Meet the New York City Department of Small Business Services (SBS).
The SBS was formed in 2002 to serve as a single point of access for small businesses to interact with government. That means whether a business is looking to apply for permits or licenses, obtain financing, hire and train workers, bid on government contracts or take advantage of business resources in the city, assistance can come from one source. The NYC Business Solutions system, the SBS’s primary initiative, can be accessed online (www.nyc.gov/sbs), by telephone (by dialing 311 in New York City) or by visiting one of eight Business Solutions Centers located throughout the five boroughs.
This is the first time a city agency has been created specifically to address the needs of small businesses in New York, which employ half of the private sector workforce in the city.
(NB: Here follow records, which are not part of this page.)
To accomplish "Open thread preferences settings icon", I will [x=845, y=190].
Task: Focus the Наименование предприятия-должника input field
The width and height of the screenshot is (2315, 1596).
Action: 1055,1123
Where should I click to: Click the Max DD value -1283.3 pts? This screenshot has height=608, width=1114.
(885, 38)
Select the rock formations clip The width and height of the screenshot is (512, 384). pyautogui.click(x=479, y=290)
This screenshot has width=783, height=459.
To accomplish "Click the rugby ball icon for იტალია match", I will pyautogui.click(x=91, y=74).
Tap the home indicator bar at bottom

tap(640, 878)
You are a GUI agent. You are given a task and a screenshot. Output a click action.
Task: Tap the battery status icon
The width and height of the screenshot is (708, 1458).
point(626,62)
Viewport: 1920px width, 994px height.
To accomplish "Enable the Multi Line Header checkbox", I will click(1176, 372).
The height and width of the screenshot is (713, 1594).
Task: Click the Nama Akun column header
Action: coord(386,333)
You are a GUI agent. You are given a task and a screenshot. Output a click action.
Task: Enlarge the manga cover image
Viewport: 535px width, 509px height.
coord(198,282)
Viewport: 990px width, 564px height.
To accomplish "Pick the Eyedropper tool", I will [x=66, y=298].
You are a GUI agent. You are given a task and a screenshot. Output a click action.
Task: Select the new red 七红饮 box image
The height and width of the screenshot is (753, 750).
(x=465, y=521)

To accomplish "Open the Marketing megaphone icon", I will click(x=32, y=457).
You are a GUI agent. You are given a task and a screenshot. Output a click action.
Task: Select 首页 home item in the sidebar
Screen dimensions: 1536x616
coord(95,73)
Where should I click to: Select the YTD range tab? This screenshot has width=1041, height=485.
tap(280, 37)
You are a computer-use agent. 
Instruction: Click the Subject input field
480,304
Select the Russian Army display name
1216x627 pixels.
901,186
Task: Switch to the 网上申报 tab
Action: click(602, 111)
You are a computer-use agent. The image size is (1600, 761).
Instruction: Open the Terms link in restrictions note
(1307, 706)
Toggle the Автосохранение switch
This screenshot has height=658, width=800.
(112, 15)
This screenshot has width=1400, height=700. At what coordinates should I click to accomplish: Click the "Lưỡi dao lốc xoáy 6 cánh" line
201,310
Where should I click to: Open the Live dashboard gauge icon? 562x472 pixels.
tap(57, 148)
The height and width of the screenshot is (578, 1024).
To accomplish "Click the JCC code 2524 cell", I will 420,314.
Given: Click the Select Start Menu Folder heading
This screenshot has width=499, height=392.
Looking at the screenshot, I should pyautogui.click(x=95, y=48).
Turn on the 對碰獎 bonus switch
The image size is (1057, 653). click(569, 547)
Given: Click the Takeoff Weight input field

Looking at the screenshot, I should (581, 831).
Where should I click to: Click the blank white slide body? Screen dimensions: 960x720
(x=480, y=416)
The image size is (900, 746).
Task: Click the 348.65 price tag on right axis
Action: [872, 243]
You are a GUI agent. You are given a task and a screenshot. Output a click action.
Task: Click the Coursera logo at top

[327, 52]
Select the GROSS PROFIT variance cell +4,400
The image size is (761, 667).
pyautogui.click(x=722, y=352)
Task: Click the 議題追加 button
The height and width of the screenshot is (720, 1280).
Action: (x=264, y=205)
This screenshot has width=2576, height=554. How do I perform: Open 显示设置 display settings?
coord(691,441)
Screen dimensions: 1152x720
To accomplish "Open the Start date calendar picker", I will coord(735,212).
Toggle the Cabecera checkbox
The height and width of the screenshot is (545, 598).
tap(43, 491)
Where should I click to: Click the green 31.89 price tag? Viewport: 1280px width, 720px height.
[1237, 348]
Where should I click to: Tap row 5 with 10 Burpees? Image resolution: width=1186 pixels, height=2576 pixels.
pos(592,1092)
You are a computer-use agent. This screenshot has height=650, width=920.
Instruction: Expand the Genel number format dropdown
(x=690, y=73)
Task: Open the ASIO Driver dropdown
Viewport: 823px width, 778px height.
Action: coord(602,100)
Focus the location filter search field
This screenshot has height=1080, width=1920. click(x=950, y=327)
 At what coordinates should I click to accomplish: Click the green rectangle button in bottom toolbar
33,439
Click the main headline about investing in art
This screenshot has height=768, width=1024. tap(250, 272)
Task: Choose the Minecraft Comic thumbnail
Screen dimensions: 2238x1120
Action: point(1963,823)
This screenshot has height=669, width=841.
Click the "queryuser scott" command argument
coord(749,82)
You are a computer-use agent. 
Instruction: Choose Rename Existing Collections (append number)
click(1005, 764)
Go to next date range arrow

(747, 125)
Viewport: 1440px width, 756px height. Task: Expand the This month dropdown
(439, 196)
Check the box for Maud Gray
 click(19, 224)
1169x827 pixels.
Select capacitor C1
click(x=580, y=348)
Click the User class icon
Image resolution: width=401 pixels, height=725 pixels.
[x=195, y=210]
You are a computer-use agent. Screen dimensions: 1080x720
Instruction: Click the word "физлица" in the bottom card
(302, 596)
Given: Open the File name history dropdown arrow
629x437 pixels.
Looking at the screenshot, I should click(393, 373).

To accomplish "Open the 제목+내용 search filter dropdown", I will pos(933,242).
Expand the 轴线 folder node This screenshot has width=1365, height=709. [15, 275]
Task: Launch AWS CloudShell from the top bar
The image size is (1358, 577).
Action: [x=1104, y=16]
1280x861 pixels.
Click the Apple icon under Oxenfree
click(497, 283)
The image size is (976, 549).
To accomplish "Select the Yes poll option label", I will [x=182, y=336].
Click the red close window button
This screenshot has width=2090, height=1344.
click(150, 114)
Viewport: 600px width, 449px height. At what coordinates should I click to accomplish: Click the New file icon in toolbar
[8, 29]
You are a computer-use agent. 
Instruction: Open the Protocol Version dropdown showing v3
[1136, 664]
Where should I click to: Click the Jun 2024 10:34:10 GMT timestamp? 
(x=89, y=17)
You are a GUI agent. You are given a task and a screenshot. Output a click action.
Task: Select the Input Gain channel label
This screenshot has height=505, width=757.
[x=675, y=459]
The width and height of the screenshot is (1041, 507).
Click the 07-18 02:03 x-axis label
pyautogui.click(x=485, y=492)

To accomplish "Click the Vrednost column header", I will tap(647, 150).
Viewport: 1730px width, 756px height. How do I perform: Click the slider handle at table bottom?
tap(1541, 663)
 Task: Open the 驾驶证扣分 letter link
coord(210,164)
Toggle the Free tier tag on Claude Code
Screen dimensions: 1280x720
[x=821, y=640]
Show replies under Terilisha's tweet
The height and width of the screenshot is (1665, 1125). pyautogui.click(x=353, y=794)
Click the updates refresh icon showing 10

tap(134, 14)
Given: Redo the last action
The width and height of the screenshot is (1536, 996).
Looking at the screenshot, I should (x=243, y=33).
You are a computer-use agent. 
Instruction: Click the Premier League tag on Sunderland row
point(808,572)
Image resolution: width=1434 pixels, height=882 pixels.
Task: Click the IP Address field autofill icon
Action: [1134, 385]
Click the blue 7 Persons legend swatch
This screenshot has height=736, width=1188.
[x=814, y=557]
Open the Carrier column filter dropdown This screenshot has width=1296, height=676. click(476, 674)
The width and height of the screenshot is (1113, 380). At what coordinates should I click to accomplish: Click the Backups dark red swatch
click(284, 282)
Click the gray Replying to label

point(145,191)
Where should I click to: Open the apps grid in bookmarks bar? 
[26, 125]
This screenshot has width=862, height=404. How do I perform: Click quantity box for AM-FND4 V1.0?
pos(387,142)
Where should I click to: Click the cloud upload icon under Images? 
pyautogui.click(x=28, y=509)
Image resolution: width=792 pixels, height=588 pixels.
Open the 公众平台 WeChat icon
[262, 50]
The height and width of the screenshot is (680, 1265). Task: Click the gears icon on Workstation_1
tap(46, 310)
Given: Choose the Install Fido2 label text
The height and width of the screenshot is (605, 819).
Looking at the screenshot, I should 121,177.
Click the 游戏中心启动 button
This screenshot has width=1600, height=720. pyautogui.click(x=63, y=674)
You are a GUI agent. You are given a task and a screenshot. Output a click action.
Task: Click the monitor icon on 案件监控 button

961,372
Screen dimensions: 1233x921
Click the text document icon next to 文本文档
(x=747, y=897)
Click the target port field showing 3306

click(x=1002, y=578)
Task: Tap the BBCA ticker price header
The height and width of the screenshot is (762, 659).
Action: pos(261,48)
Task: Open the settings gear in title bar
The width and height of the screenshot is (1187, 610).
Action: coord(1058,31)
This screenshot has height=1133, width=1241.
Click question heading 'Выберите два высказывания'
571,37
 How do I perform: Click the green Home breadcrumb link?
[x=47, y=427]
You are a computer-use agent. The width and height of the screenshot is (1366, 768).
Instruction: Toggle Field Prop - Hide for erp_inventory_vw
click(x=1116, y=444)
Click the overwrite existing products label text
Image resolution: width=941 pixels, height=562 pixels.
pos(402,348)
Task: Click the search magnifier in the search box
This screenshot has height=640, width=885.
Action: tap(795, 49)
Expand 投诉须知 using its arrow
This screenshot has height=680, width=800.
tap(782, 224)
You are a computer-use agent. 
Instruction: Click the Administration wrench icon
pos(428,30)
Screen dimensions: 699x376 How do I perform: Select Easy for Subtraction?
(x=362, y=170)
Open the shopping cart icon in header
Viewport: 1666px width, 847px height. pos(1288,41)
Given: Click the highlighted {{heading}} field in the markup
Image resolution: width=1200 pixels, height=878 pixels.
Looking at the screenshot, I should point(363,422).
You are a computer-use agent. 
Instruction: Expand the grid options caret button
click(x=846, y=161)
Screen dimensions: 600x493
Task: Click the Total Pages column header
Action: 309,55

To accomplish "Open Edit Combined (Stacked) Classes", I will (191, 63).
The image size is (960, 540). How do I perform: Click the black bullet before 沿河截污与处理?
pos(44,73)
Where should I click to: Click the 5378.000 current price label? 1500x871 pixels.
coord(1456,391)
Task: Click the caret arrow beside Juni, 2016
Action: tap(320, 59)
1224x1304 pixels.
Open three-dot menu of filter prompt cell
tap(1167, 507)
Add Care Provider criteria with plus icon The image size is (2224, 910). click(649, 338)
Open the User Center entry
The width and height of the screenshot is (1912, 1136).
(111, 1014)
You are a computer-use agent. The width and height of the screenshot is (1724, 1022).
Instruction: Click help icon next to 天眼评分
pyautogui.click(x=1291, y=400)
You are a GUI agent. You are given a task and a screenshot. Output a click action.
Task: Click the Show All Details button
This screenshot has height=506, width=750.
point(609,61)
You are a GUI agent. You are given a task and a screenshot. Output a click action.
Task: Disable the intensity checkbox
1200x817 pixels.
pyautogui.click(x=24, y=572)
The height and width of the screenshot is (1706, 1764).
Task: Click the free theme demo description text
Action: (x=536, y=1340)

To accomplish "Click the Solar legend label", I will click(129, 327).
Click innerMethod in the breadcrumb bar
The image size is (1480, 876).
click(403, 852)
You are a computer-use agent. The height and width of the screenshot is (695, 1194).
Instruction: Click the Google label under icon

Robert W. Walsh is the founding commissioner of the SBS. Immediately prior to his current job, Commissioner Walsh was the president of Charlotte (N.C.) Center City Partners, a business district improvement group. However, the Brooklyn native’s formative professional experience came from 1989 to 1997, when he led New York’s Union Square Partnership, which revitalized that neighborhood. “Everyone has favorite jobs in their career, and that had to be mine. When we started in 1989, the area was, for the most part, blighted. But there were determined people who had a vision for their neighborhood and that helped transform Union Square,” he says.